START Supplied entries
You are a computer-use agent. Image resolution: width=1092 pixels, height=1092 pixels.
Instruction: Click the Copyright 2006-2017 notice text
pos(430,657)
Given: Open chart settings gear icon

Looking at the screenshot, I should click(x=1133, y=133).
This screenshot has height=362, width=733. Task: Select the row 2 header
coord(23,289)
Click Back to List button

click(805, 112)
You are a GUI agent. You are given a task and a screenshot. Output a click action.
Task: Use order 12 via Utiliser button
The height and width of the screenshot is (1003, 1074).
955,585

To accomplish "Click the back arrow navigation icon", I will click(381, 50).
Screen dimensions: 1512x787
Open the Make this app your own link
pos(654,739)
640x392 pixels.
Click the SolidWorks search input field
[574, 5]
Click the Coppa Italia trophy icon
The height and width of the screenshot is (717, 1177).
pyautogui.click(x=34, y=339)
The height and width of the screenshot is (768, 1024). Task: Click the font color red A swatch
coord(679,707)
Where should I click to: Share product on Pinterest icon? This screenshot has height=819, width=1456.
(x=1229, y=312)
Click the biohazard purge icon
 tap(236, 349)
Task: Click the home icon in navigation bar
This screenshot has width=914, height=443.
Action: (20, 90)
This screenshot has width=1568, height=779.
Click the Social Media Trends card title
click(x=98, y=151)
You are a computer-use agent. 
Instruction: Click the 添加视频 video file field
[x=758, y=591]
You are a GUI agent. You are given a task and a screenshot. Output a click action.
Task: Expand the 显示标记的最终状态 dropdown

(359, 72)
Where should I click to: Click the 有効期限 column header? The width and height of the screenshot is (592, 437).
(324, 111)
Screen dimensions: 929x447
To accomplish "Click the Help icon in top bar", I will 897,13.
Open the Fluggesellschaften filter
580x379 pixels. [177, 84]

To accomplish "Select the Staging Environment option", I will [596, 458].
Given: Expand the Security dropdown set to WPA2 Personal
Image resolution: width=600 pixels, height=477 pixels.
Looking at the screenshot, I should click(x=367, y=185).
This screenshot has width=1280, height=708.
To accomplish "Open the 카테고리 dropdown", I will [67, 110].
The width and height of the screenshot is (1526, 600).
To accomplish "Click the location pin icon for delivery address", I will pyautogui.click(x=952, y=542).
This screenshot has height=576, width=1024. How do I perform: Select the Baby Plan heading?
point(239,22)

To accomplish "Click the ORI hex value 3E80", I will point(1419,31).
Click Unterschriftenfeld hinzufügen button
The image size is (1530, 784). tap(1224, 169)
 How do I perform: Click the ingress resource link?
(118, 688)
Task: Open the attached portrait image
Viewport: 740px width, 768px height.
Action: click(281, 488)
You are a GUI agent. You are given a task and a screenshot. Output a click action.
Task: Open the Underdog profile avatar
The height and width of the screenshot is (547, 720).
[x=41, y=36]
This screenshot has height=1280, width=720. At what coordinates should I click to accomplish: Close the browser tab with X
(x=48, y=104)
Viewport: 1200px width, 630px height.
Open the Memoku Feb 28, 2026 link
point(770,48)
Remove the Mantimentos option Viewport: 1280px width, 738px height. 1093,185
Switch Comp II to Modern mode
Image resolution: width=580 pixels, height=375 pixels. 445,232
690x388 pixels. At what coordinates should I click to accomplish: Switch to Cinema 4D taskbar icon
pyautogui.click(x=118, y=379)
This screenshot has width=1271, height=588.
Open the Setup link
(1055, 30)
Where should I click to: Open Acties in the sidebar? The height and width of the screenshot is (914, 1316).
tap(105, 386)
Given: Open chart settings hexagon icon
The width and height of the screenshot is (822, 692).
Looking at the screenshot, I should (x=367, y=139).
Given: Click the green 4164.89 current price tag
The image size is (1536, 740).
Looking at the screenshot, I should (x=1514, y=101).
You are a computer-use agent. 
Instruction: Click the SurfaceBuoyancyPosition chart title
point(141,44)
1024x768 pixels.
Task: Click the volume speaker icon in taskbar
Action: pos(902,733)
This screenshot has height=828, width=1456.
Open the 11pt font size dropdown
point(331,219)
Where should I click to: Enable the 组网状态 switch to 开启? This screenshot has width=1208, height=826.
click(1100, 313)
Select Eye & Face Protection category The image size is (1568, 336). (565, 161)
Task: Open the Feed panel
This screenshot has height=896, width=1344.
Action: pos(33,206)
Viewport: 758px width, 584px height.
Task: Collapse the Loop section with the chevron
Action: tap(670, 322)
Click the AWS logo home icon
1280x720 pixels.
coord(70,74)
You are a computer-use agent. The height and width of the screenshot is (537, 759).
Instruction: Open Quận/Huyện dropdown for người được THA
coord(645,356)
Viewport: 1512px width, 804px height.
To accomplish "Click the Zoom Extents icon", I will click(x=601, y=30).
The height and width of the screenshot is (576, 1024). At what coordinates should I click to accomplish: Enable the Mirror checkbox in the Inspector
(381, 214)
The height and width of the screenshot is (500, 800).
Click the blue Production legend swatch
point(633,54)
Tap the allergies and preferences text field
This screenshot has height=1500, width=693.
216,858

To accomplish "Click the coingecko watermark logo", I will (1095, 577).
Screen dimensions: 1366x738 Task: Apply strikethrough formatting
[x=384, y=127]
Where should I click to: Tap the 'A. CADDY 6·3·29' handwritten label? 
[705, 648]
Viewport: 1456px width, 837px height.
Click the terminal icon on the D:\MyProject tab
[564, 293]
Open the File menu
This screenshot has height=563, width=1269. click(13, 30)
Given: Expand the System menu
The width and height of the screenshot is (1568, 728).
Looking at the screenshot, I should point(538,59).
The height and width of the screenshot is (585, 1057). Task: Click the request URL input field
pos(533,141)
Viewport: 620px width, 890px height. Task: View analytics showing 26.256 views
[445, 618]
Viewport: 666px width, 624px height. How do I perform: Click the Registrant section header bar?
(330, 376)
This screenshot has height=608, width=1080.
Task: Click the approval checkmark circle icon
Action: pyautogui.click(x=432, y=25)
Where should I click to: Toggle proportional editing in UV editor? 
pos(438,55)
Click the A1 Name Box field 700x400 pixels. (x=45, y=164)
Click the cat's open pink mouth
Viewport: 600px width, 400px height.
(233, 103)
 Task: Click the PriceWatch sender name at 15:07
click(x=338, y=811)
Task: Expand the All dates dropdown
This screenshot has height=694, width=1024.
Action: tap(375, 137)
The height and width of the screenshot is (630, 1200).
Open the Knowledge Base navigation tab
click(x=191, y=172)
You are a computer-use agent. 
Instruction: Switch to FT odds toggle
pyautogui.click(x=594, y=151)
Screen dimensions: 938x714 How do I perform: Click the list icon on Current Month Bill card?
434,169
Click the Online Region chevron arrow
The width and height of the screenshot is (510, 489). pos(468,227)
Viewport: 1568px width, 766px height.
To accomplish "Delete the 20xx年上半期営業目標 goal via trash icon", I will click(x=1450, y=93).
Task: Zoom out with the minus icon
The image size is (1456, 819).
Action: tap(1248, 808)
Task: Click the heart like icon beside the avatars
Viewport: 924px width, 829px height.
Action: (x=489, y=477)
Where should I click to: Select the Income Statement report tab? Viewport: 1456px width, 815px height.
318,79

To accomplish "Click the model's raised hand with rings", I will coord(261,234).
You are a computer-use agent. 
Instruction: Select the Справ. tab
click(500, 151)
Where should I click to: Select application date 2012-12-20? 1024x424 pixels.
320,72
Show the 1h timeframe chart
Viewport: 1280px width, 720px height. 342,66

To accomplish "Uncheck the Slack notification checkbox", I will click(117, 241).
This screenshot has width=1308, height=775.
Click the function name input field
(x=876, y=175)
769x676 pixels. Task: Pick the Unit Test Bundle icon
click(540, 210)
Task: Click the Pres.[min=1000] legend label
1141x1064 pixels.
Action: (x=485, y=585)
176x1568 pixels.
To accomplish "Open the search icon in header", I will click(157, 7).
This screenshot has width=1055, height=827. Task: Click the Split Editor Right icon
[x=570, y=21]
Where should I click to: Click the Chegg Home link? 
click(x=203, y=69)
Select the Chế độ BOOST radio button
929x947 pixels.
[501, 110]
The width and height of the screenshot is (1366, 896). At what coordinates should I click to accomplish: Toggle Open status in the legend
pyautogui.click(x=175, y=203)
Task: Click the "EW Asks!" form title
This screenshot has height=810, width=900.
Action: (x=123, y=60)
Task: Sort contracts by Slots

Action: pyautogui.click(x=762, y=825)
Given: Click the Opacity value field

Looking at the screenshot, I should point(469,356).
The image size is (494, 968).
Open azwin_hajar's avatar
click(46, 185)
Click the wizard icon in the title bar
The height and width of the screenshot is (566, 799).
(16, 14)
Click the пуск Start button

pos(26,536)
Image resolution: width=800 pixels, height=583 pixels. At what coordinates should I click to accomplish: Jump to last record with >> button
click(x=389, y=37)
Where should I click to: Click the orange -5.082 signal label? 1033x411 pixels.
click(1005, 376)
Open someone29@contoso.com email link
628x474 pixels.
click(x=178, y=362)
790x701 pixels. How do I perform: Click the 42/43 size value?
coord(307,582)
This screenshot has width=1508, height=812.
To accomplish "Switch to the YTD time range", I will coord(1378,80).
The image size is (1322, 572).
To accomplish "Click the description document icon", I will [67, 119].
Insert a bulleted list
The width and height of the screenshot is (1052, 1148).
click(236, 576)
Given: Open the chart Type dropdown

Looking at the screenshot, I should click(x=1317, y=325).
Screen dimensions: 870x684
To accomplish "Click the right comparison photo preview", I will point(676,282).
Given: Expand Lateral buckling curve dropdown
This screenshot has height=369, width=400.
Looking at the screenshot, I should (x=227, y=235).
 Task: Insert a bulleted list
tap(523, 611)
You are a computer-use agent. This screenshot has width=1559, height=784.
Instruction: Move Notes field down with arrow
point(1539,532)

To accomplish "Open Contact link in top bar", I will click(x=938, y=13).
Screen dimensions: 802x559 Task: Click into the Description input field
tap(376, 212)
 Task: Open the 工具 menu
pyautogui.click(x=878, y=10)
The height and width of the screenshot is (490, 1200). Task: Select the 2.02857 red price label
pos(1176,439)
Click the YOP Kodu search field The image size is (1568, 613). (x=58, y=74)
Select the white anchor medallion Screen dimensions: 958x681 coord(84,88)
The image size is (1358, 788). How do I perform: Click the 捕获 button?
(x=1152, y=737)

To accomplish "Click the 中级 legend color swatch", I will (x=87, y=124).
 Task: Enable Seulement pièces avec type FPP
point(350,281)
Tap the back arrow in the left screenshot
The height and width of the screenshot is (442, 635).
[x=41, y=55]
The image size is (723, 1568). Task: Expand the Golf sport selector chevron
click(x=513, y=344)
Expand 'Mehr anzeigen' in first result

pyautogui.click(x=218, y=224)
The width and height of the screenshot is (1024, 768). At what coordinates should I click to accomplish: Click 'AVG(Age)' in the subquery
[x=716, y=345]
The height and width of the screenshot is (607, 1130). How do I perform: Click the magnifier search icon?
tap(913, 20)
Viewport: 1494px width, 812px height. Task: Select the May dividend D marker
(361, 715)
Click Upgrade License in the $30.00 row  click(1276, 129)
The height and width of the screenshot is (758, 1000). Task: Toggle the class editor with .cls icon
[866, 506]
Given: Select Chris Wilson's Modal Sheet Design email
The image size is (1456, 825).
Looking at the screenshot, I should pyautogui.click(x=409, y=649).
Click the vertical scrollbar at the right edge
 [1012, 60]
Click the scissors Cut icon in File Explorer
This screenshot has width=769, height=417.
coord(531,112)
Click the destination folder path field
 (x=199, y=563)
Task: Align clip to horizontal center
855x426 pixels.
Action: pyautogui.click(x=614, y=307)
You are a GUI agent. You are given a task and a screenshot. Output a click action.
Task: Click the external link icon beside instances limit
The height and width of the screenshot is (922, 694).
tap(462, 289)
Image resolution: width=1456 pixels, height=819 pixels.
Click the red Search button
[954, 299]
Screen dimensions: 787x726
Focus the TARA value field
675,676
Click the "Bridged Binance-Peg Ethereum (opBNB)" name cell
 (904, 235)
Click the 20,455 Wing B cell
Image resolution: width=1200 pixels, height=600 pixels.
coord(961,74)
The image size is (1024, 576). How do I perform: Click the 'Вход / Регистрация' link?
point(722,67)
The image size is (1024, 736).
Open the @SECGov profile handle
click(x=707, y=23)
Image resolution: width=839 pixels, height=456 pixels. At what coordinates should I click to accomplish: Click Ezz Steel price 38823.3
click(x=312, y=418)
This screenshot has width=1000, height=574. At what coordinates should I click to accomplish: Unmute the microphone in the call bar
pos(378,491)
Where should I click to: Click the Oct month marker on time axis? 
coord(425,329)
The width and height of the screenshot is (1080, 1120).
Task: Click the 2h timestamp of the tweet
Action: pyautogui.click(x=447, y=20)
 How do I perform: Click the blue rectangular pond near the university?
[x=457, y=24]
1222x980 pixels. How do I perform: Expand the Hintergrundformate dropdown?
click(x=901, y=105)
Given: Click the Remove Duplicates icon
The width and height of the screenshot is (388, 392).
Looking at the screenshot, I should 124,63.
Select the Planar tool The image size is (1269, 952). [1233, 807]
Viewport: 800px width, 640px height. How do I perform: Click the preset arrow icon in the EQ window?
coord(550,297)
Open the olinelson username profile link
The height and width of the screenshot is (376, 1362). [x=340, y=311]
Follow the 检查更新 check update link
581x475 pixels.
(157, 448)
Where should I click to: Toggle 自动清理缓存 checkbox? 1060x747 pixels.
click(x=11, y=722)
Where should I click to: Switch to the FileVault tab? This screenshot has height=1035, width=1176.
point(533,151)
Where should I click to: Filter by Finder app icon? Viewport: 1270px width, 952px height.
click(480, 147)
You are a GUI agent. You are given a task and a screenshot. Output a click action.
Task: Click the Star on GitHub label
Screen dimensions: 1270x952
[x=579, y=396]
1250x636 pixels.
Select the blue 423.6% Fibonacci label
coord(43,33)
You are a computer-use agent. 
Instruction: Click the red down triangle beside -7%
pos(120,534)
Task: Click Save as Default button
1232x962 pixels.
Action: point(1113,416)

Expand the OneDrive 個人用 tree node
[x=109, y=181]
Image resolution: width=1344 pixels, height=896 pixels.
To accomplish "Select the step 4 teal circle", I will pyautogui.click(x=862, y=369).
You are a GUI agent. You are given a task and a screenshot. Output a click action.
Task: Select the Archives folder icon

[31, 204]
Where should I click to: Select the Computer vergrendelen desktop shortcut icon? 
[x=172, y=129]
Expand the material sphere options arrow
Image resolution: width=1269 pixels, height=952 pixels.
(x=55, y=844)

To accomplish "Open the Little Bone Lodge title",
END Supplied entries
## [Task goal]
Determine the number of lines in the records that contain the word "Zoom", and provide that number alone.

## [Response to the exercise]
2